* **Task goal**
Which lines in the entries below contain the word "Open"? Show each of those lines in full.

* **Given entries**
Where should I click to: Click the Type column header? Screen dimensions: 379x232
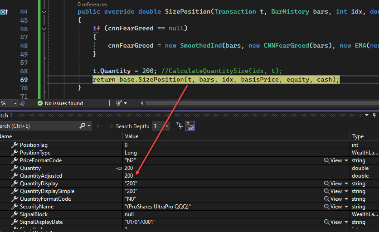point(358,136)
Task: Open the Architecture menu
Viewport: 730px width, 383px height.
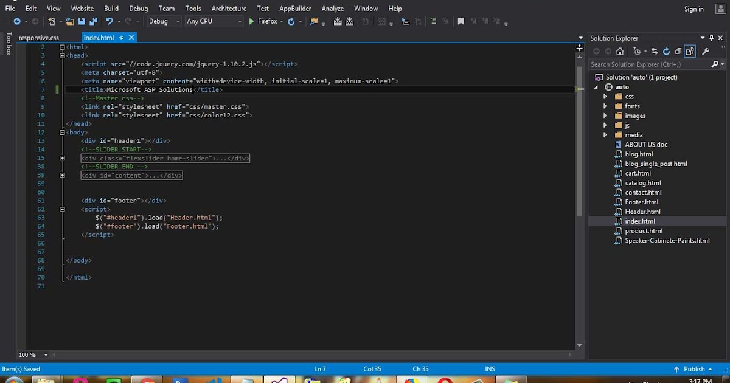Action: point(229,9)
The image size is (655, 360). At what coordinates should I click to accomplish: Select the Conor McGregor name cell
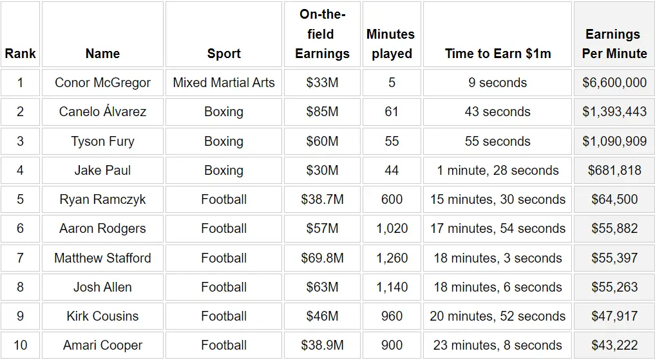point(102,83)
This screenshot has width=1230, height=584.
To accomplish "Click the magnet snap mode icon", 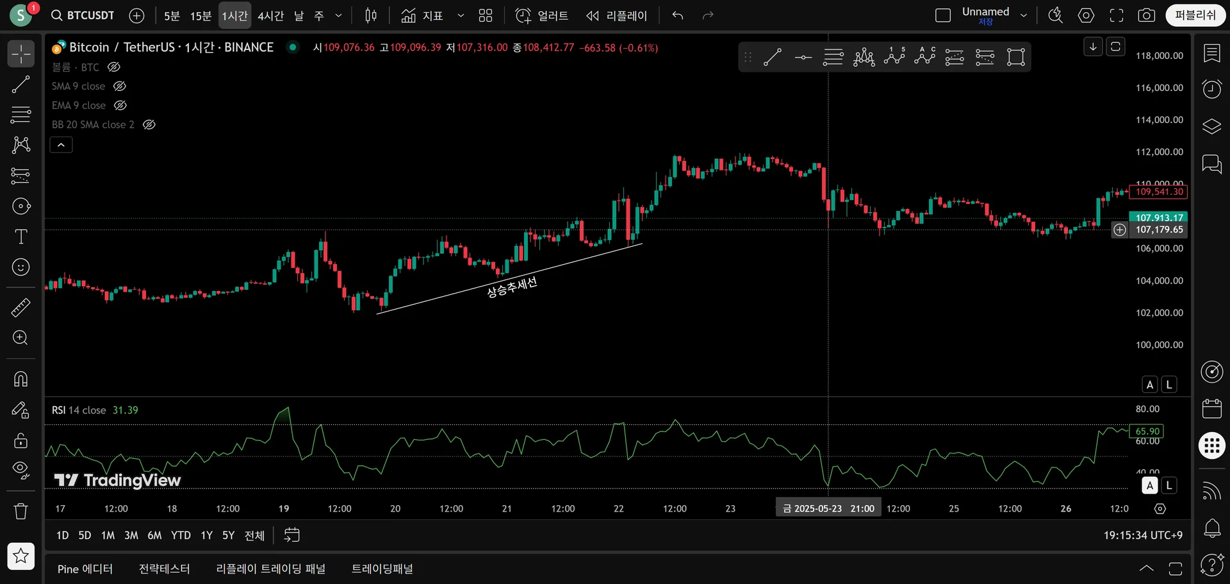I will [21, 379].
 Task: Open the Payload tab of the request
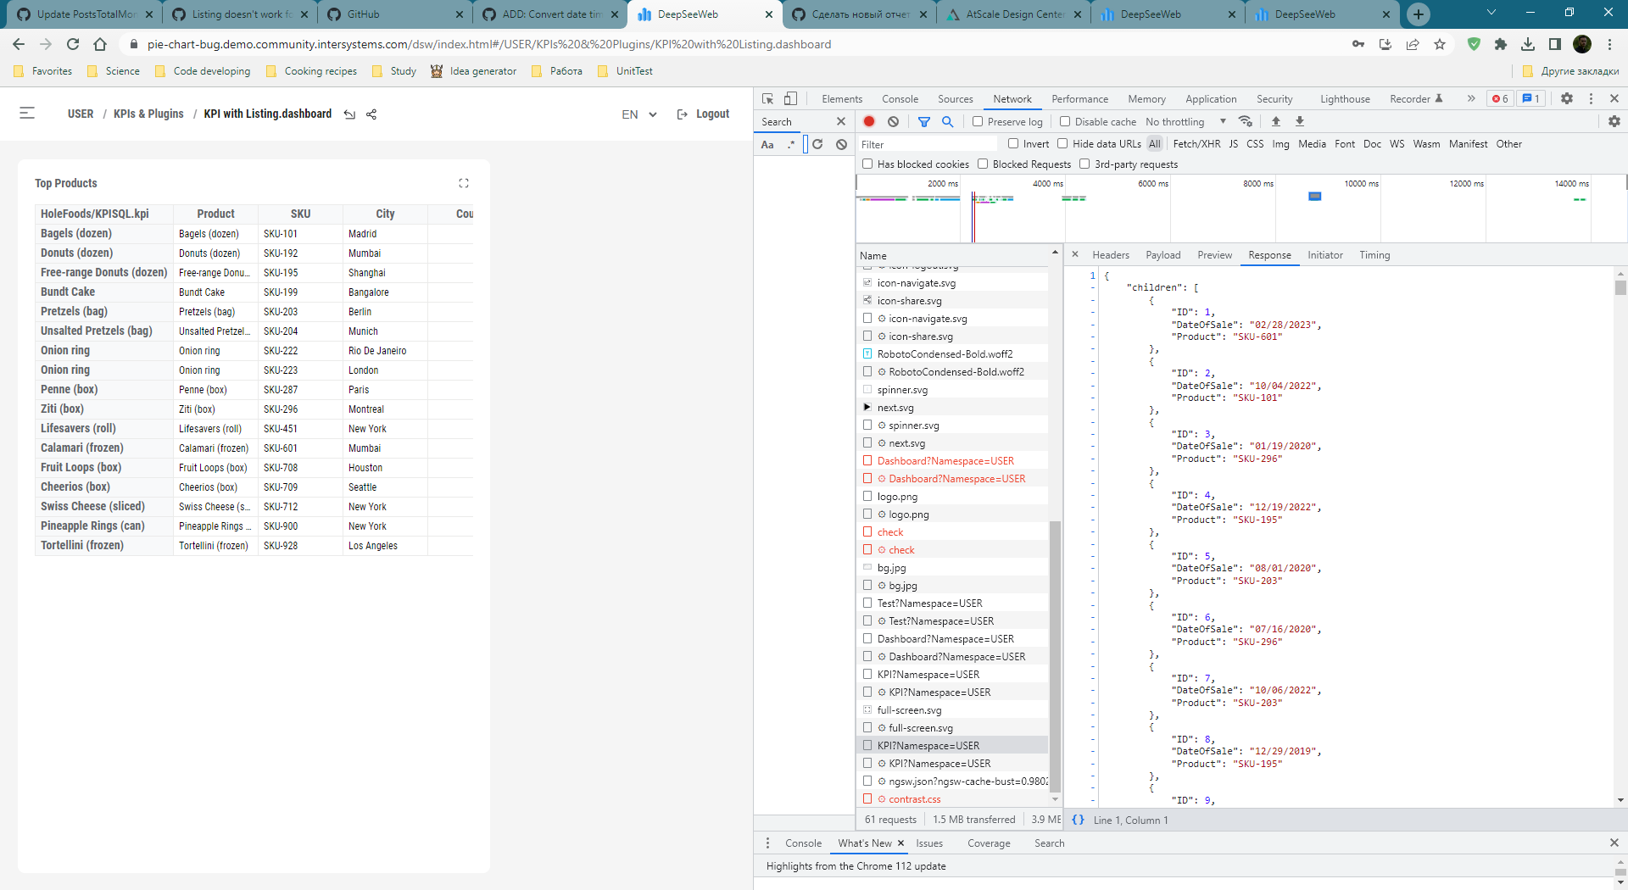[1162, 254]
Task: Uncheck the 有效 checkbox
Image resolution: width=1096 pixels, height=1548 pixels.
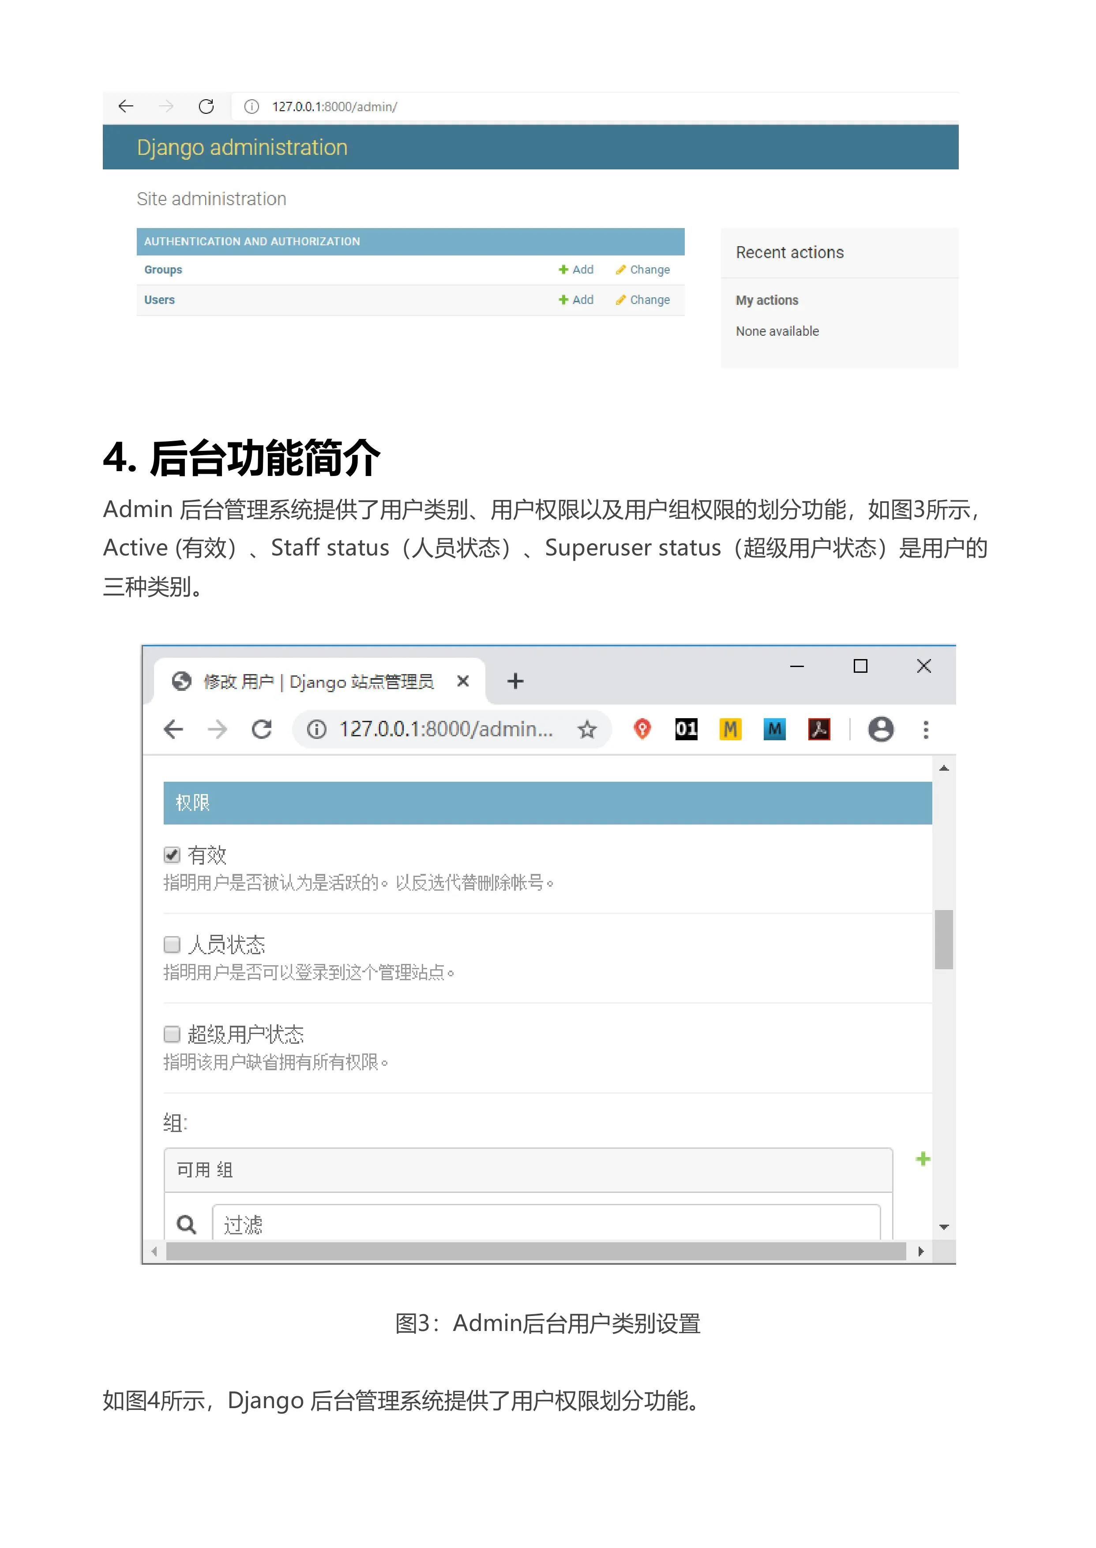Action: pyautogui.click(x=172, y=854)
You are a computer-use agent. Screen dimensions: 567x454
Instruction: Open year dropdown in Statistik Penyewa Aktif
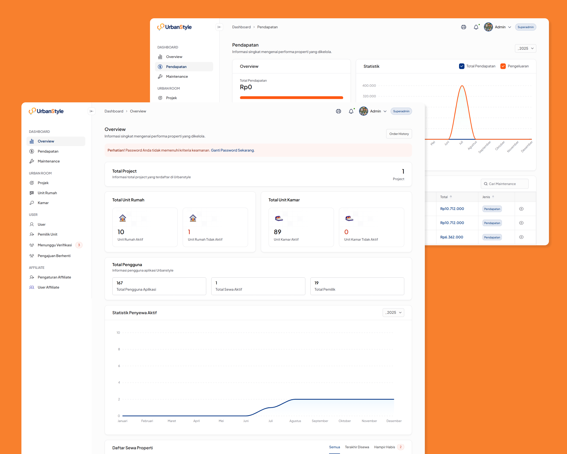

* **Output for this task**
Task: Open the Architecture menu
 Task: Open the Payload tab of the request
Instruction: Open year dropdown in Statistik Penyewa Aktif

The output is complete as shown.